• _EXTRACT TO READ_
Diagnosis is based on clinical examination where an aneurysm can be felt as a throbbing mass in the abdomen. More often, an ultrasound scan or CT scan is recommended for confirmation of an aneurysm. Patients are advised to undergo screening for aortic aneurysms if they are chronic smokers, have a long history of hypertension and a family history of aortic aneurysms.
Aortic aneurysms should be treated under the following circumstances: when they are more than 5cm in diameter, if they are increasing in size rapidly, development of persistent pain or when related complications develop such as infection, rupture or clots from the sac travelling down the leg arteries.
There are two types of treatment for aortic aneurysms:
Open surgical repair: This is the traditional method of aneurysm repair and involves making long incisions or cuts on the chest wall (for TAA) or abdomen (for AAA) or both (for TAAA), cutting the surrounding tissue down to the aneurysm before applying clamps to stop blood flow so that the aneurysm can be excised and replaced with an artificial tube graft. Open repair is a sturdy method but has significant morbidity and mortality risks due to its invasive nature. It is this recommended only for younger patients with low surgical risk.

Stored entries

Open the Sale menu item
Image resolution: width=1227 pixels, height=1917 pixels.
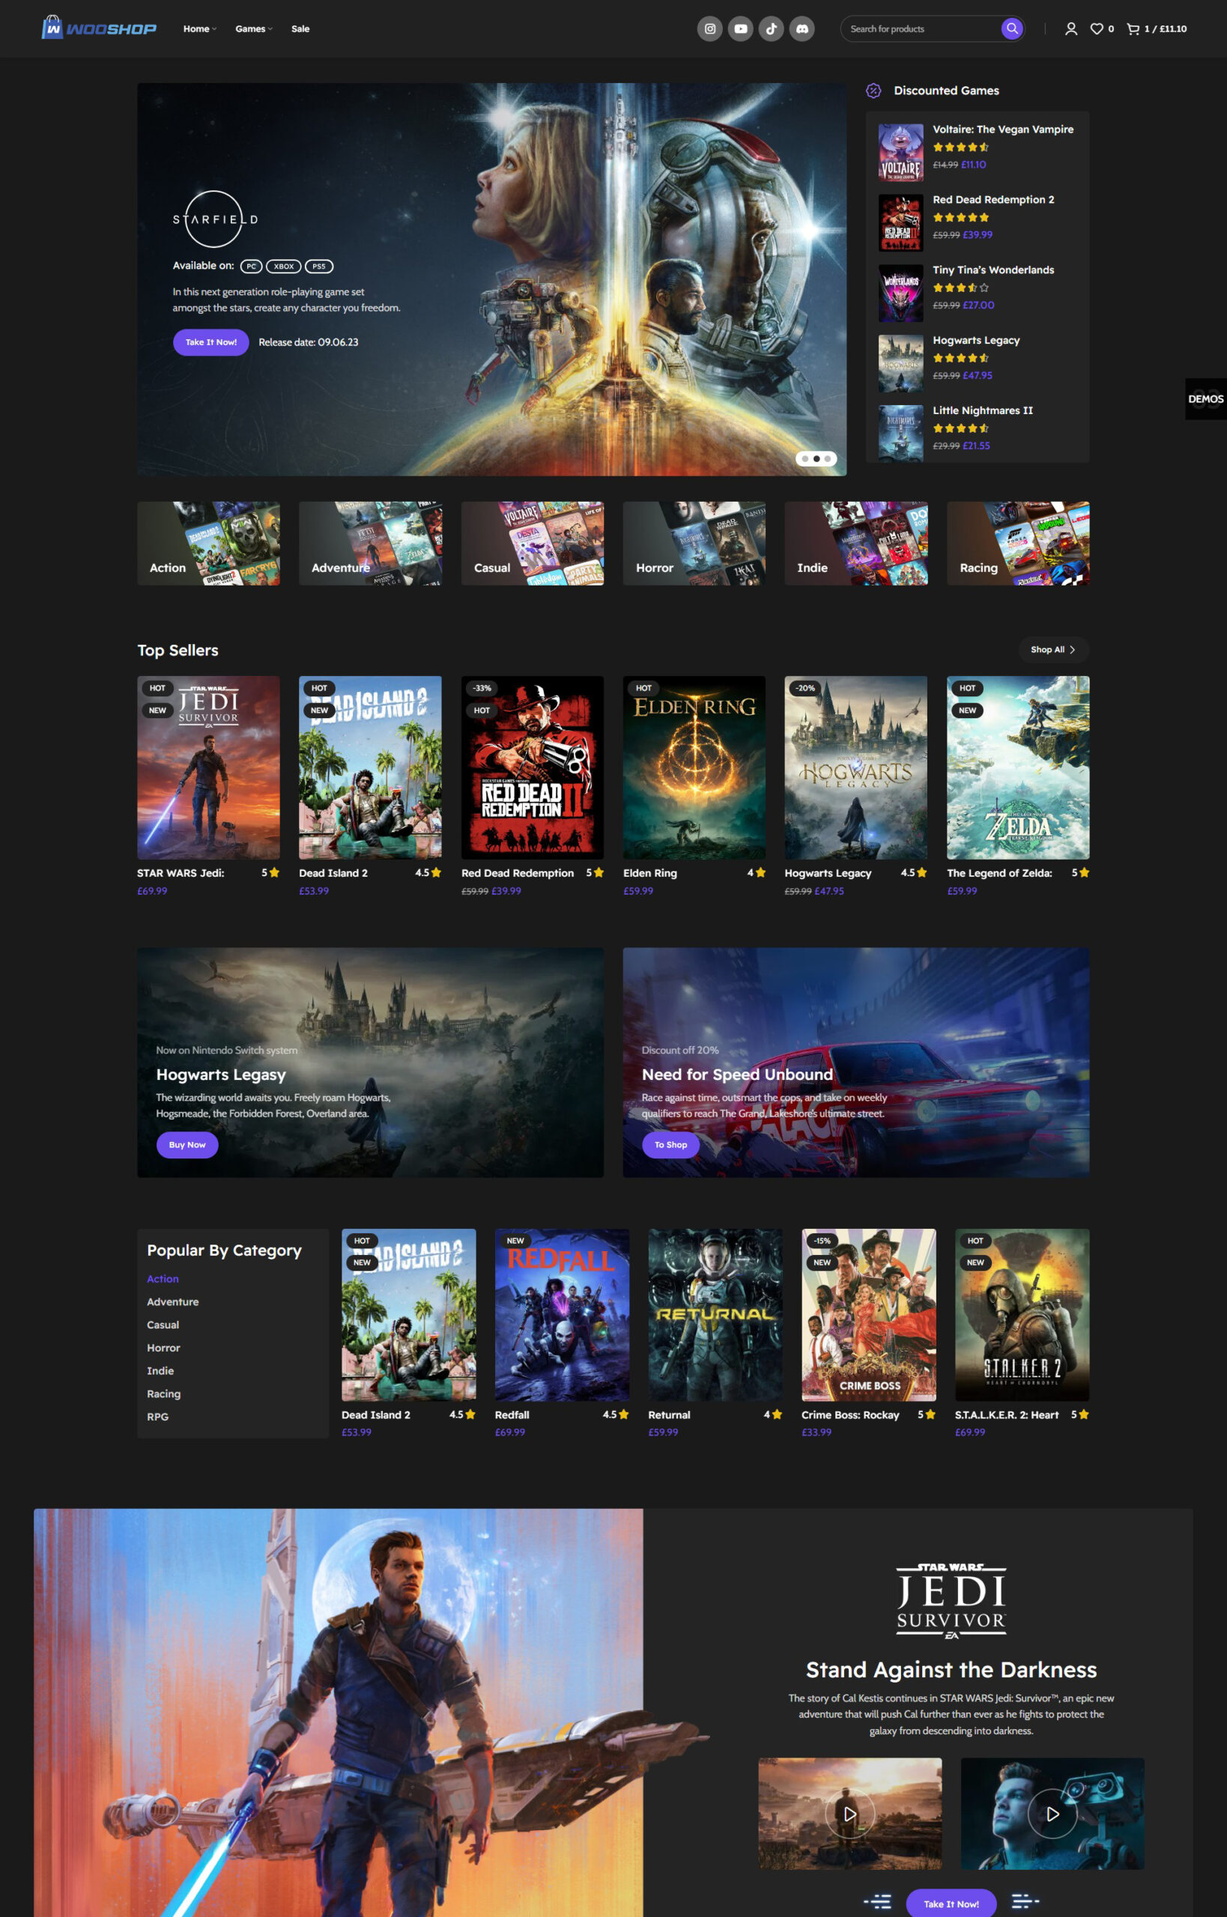[x=300, y=29]
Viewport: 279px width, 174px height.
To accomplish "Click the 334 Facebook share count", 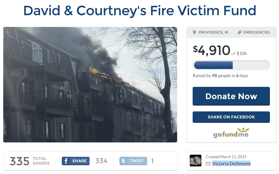I will click(x=101, y=161).
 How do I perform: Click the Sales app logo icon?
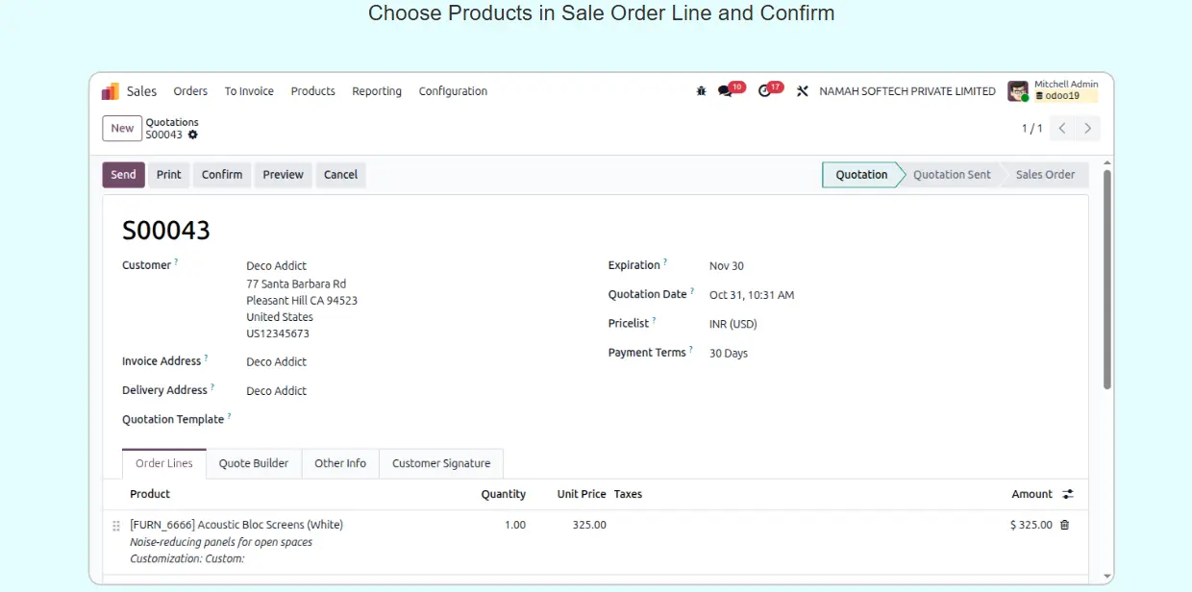(x=111, y=91)
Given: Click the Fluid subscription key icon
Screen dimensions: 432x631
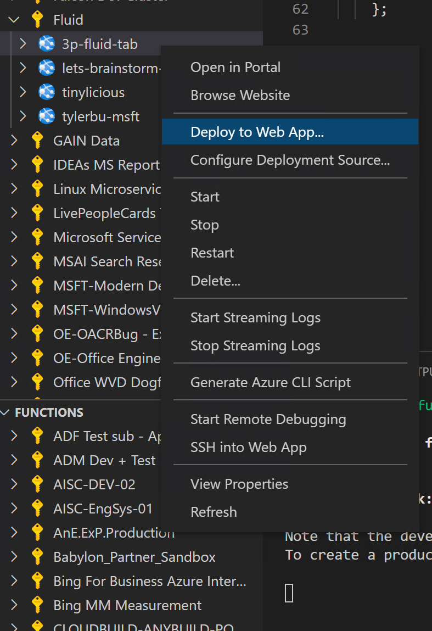Looking at the screenshot, I should [x=38, y=20].
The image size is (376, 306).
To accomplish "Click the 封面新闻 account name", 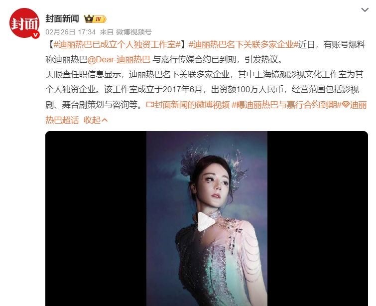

• _USING THE INFORMATION_
A - In the text on aortic aneurysms, above what diameter should an aortic aneurysm be treated?
B - In the text on aortic aneurysms, change "chronic smokers" to "long-term smokers" and give the passage that begins at "Diagnosis is based" and stops after "of aortic aneurysms.".
C - Write what comes next in the text on aortic aneurysms, starting after its final sentence.

• _EXERCISE RESULTS_
A - More than 5cm in diameter.

B -
Diagnosis is based on clinical examination where an aneurysm can be felt as a throbbing mass in the abdomen. More often, an ultrasound scan or CT scan is recommended for confirmation of an aneurysm. Patients are advised to undergo screening for aortic aneurysms if they are long-term smokers, have a long history of hypertension and a family history of aortic aneurysms.

C -
Minimally invasive repair using covered stent grafts also known as EndoVascular Aortic Repair (EVAR): This involves the deployment of special covered stents inside the aneurysm such that it relines the aneurysm and excludes it from the arterial blood pressure circulation. The stents are inserted through the leg femoral arteries via small (1cm) incisions in the groin. X-ray guidance (fluoroscopy) is used to help position the stent grafts correctly inside the aneurysms. The EVAR procedure does not require big incisions and the aortic blood flow is not disrupted by clamps during the procedure. As such, EVAR can be done for older patients or patients with many co-morbid disease who have higher surgical risks. Also, due to its minimally invasive nature, EVAR can be done under local anaesthetic and mild sedation. EVAR is also recommended for difficult and complex aneurysms involving the key organ arteries (thoracoabdominal aneurysm or TAAA) or for thoracic aneurysms (TAA) where exposure of the aorta in open repair is associated with significant morbidity.
Post surgery Recovery: Patients who undergo open aneurysm repair usually require ICU care in bed for up to 1 week post-surgery. They usually take about 1 month to 6 weeks to fully recover from the incisions made during open repair.
Patients who undergo EVAR usually do not require ICU stay and usually spend one night in a high-dependency ward. Because there are no major incisions, patients usually are up and about in 8 hours and are discharged well in 48 hours post-surgery. In selected cases, young and fit patients can have EVAR done and discharged on the same day.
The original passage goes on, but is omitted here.